WHAT YOU SHOULD DO
Please retype each of the items below word for word, leaving out the pictures.

────────────────

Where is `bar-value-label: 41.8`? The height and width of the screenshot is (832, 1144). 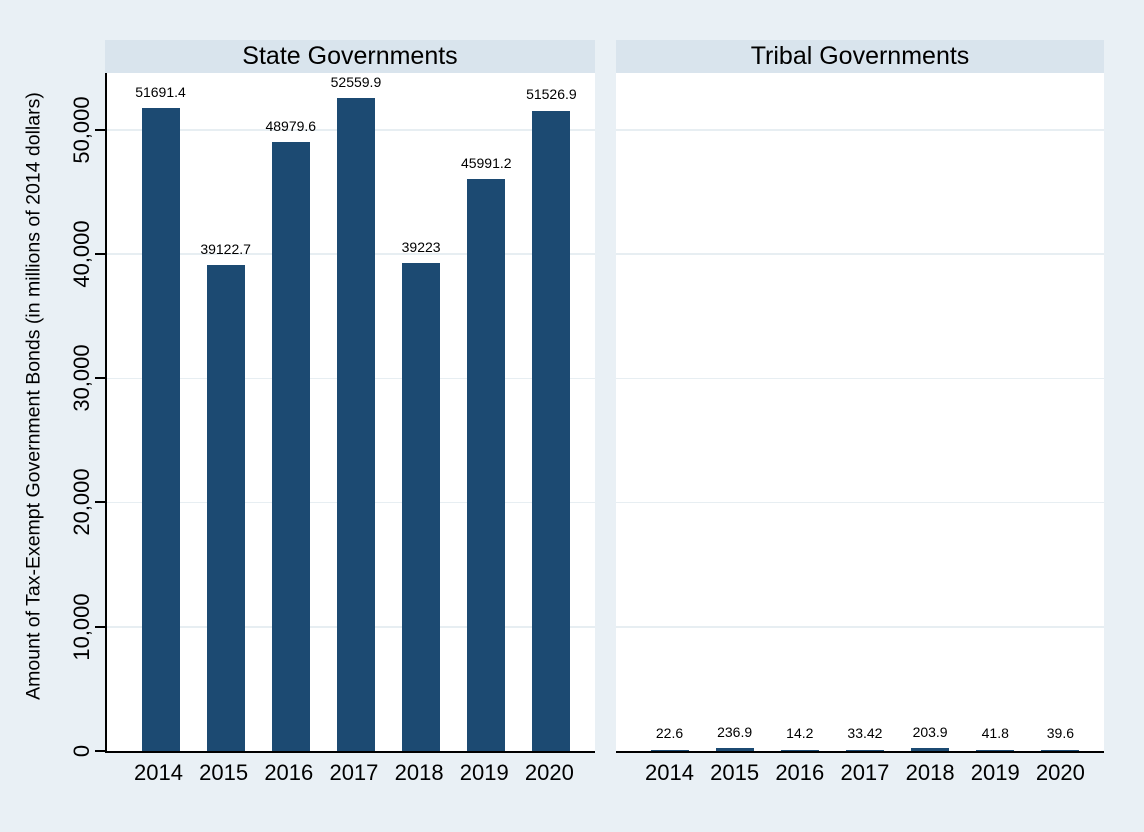
bar-value-label: 41.8 is located at coordinates (995, 734).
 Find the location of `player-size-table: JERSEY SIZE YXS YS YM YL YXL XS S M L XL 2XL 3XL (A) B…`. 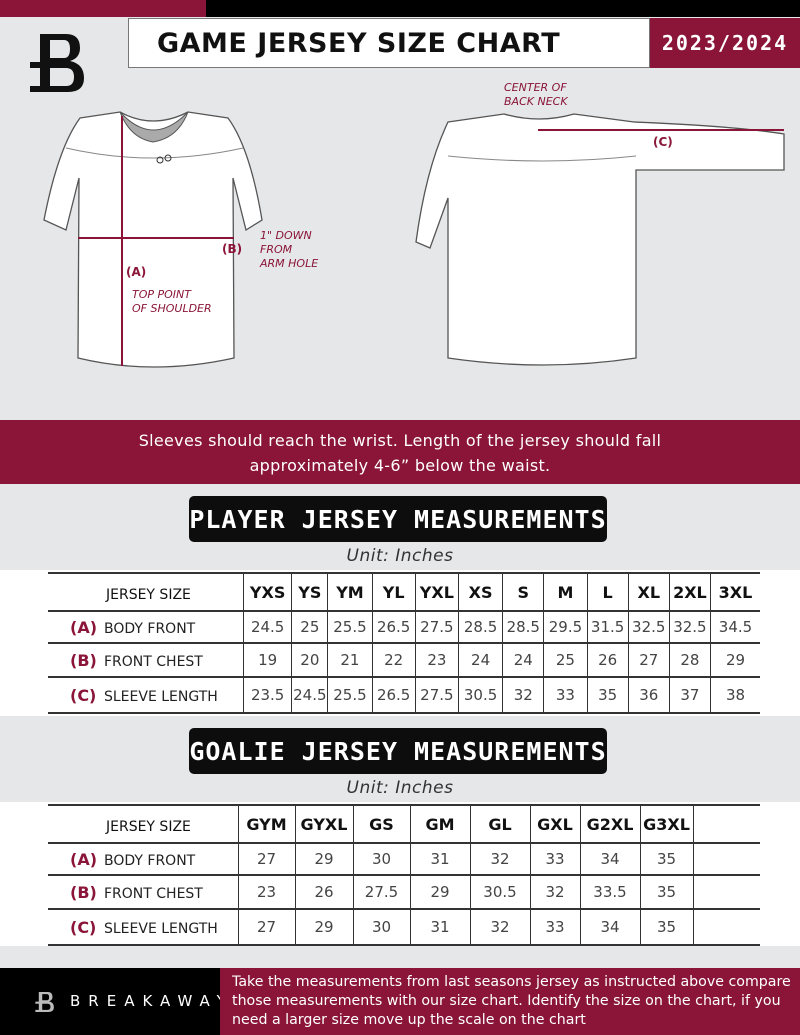

player-size-table: JERSEY SIZE YXS YS YM YL YXL XS S M L XL 2XL 3XL (A) B… is located at coordinates (404, 643).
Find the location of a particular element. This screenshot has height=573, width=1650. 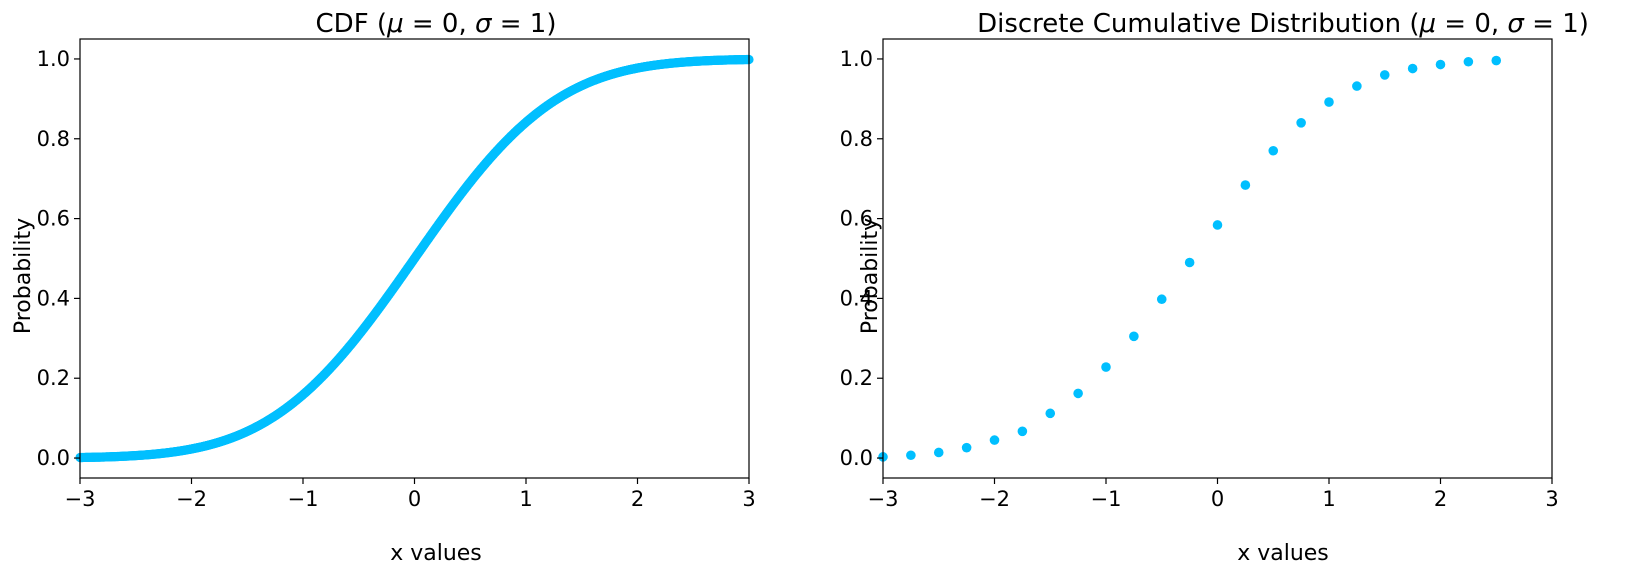

discrete-cdf-y-tick-label: 0.8 is located at coordinates (856, 139).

────────────────

EXERCISE RESPONSE
Where is `bar-value-label: 41.8`? The height and width of the screenshot is (832, 1144). 
bar-value-label: 41.8 is located at coordinates (995, 734).
 Find the location of `player-size-table: JERSEY SIZE YXS YS YM YL YXL XS S M L XL 2XL 3XL (A) B…`. 

player-size-table: JERSEY SIZE YXS YS YM YL YXL XS S M L XL 2XL 3XL (A) B… is located at coordinates (404, 643).
Find the location of a particular element. This screenshot has height=573, width=1650. 

discrete-cdf-y-tick-label: 0.8 is located at coordinates (856, 139).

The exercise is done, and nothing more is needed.